自動車保険は「車」で、契約した車に限定してサービスが受けられます。保険会社によっても異なりますが、無料でもレッカー移動やバッテリー上がりなどの対応など最低限のロードサービスは付属していることが多いようです。しかし年間利用回数が1回のみなどの制限が設定されている場合があるため注意が必要です。
一方でJAFは「人」で、車が違ってもドライバーが同じなら、例えば会社の営業車でも利用することができます。また年間何度でも利用することができる点も特徴です。その代わり、年会費として4,000円(初年度6,000円)がかかります。
JAFの加入者限定でレッカー移動できる距離が増えるサービスを展開している保険会社もあるため、両方に加入するのも手です。
相手と直接交渉しない
交通事故はどうしても主観や感情が入り、相手と直接交渉をすると収拾がつかなくなる恐れがあります。必ず保険会社を通して交渉をするようにしましょう。
なお例外として、自分に過失がまったくなかった場合に限り、保険会社の示談代行サービスが受けられません。相手と直接交渉しなければならないので注意が必要です。
しかし、交渉には法律などをよく理解している必要があります。できれば交渉はプロに任せたいところ。

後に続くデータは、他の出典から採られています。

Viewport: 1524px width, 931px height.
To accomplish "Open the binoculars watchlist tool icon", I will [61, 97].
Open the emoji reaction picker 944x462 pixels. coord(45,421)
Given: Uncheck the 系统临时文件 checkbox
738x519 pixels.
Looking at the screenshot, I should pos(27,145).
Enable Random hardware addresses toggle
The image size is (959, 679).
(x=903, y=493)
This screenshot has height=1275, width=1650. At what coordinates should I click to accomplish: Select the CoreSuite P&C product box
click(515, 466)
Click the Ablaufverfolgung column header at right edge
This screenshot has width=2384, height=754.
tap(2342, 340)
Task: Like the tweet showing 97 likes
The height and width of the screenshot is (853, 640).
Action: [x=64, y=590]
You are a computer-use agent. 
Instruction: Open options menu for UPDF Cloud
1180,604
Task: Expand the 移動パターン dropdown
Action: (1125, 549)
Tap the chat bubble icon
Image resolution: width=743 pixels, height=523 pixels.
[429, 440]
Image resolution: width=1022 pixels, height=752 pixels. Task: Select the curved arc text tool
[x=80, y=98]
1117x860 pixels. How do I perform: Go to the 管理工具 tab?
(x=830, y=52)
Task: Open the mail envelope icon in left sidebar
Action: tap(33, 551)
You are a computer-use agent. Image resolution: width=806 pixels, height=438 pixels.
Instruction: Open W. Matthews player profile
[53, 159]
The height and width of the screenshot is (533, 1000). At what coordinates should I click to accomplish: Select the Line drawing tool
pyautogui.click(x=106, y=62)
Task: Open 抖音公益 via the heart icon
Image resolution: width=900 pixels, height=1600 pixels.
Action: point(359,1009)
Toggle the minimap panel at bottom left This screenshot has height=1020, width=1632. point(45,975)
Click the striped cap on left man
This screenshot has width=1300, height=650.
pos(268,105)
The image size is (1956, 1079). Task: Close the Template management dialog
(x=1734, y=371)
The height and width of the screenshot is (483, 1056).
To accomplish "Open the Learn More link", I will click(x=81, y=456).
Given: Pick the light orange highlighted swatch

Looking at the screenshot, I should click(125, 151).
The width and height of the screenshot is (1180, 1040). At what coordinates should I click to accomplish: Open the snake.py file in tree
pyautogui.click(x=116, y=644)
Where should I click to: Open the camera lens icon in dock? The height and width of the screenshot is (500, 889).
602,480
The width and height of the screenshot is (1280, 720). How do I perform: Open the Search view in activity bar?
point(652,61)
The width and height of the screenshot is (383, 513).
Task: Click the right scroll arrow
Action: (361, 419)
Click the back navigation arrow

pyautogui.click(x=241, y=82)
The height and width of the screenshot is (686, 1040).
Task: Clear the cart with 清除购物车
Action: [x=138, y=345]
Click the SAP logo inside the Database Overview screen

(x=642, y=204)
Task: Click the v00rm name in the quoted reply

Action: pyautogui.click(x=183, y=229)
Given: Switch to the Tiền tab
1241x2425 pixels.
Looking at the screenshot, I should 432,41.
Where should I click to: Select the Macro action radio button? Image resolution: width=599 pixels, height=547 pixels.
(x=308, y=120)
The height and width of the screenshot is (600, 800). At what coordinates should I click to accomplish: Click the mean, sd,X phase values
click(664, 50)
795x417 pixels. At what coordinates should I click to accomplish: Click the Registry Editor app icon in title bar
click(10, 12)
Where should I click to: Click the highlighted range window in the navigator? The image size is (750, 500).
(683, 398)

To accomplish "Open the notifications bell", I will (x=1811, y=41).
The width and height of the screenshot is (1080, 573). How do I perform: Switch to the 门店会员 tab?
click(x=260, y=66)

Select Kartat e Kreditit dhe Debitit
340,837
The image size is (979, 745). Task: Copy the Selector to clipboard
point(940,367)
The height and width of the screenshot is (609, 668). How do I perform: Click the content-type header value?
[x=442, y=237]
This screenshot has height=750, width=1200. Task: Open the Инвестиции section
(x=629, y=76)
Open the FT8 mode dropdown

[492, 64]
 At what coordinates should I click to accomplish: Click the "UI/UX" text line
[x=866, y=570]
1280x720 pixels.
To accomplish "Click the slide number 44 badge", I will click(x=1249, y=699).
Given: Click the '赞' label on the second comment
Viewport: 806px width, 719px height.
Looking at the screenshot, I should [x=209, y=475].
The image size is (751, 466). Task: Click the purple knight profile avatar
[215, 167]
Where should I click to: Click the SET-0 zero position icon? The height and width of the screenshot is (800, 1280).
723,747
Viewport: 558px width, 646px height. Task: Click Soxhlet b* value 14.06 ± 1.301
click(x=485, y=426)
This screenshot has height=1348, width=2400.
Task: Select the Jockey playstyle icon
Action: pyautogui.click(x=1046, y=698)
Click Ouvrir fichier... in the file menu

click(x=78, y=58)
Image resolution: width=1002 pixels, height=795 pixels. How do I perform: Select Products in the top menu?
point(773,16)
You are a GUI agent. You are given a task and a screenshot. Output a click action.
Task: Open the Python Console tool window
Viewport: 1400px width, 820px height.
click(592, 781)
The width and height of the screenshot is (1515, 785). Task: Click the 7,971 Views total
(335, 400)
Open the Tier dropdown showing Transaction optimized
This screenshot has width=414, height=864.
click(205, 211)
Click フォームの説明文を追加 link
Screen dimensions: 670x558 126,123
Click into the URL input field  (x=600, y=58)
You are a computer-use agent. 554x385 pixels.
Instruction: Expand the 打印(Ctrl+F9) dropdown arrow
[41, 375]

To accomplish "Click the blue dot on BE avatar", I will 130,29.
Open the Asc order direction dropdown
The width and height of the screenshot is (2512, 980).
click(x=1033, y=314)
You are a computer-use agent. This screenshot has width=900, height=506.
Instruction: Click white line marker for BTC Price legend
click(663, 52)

自動車保険には弁護士特約などがあり、これを利用すると弁護士相談費用などを保険から賄うことができたりします。安心のためにも弁護士特約の検討をおすすめします。
すぐに修理をしない
もしも事故で車が壊れてしまったら、きっと誰もが元の姿に直したいと思うことでしょう。
しかし、ここで気を付けなければならないことが、自動車保険会社の承諾を受けずに修理に出してしまうと、保険金が受け取れない場合がある、ということです。
ちょっとした傷なら問題なくても、大きな修理となればほぼ必ず保険会社の担当が被害状況を調査してからの保険金支払いになります。
特に車を大切にしている方や、自分が被害者になった場合に起こりがちなトラブルです。すぐに直したい気持ちを抑えて、修理前に必ず保険会社に確認を取るようにしましょう。
まとめ
いかがでしたでしょうか。
事故を起こしてしまったときの対処についてまとめると以下のようになります。
①すぐに停車して被害状況を確認
②負傷者がいれば救急車の手配
③車を安全な場所へ移動
④警察へ連絡
⑤相手や目撃者の確認
⑥その場で示談しない
⑦保険会社へ連絡
⑧修理工場へ自走かレッカー移動
はじめて車を購入する方は事故のことなど想像もしたくないと思います。しかし、道路にはたくさんの車が走行しているため、どんなに自分が注意して運転していても事故に遭う確率をゼロにはできません。だからこそ、遭ってしまったときの対処法を知っておくことが重要になってきます。
この記事を読んだことで、事故対応の理解がより深まり、事故発生時の冷静な対応や日頃の安全運転のきっかけとなりましたら幸いです。